Passage for review START

How much does that (fill in your preferred number here) pound gorilla weigh? I always refer to an 800 pound gorilla, but I’ve heard others use everything from a 400 pound gorilla (which is pretty close to their real size) to … Continue reading

Posted in Customer Relations, Entrepreneurship, Leadership, Marketing, Marketing and Sales, Sales, Strategy and Planning | Tagged , , , , , , , , , , , , , , , , | 2 Comments

2 Responses to How Much Does that Gorilla Weigh?

  1. Eric Taylor says:

    This is a great post John.

    I think it’s fair to say that most of us in the small business community have had to deal with gorillas in our respective industries. They are usually customers, but can also be competitors or vendors.

    In the past year, we have dealt with many issues in which we have been dictated to by gorilla customers. One very large pharma company changed their terms to Net 90, another required us to pay a $2000 fee to order to do business with them, and another required us to pay for a system that they implemented that tracks their/our safety program.

    In all three cases, the outcome could have hurt us as a small business. Net 90 terms could crush us on large projects, the $2000 fee was more than the profit we would have made on the project, and the safety program requires considerable time and effort on our part in order to maintain compliance.

Passage for review END
Provided records START

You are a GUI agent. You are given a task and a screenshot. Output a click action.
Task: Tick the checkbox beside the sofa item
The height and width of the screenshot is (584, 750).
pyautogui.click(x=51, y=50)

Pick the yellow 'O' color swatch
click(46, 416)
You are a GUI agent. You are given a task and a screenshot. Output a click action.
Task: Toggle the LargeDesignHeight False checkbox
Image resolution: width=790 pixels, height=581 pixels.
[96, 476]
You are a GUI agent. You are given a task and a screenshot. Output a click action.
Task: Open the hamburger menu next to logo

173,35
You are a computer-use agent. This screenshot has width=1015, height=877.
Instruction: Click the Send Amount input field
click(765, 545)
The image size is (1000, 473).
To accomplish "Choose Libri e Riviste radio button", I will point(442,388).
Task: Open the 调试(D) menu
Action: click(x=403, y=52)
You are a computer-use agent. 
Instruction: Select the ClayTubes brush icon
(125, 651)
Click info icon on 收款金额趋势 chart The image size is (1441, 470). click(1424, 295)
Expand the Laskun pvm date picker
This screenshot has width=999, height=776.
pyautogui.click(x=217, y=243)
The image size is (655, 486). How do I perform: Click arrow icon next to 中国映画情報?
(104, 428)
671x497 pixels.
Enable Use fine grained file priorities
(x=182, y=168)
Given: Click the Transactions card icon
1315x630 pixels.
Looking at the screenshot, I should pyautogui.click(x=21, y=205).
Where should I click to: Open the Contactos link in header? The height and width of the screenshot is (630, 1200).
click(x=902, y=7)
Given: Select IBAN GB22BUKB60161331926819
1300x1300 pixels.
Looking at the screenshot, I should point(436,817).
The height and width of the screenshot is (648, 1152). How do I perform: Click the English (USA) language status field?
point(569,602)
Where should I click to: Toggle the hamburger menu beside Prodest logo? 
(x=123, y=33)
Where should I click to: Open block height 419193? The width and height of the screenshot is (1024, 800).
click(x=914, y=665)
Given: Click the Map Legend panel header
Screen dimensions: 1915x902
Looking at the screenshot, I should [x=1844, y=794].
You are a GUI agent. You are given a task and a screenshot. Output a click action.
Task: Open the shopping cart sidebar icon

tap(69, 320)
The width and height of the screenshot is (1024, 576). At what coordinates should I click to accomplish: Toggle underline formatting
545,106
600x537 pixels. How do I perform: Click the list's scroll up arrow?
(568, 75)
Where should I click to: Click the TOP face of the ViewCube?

Provided records END

| Brief |
Carry the blog page about the 800-pound gorilla onward from its last sentence. Nothing in the lines is needed here.

| Task output |
    In all three examples, we prevailed. Our relationship with the customers in all three cases was so strong, that all it took was a conversation with the local decision makers. They were sympathetic to our situation, and worked with us to come up with solution. In one case, they agreed to allow us to invoice them for all of the parts at the start of the project, giving us an extra 30 days, ultimately reducing the net 90 terms to net 45. In the other two cases, our local contacts allowed us to add the costs we incurred to the project.

    In my experience, when you explain the hardship the gorillas policies place on our business; reason prevails and an acceptable solution is the result.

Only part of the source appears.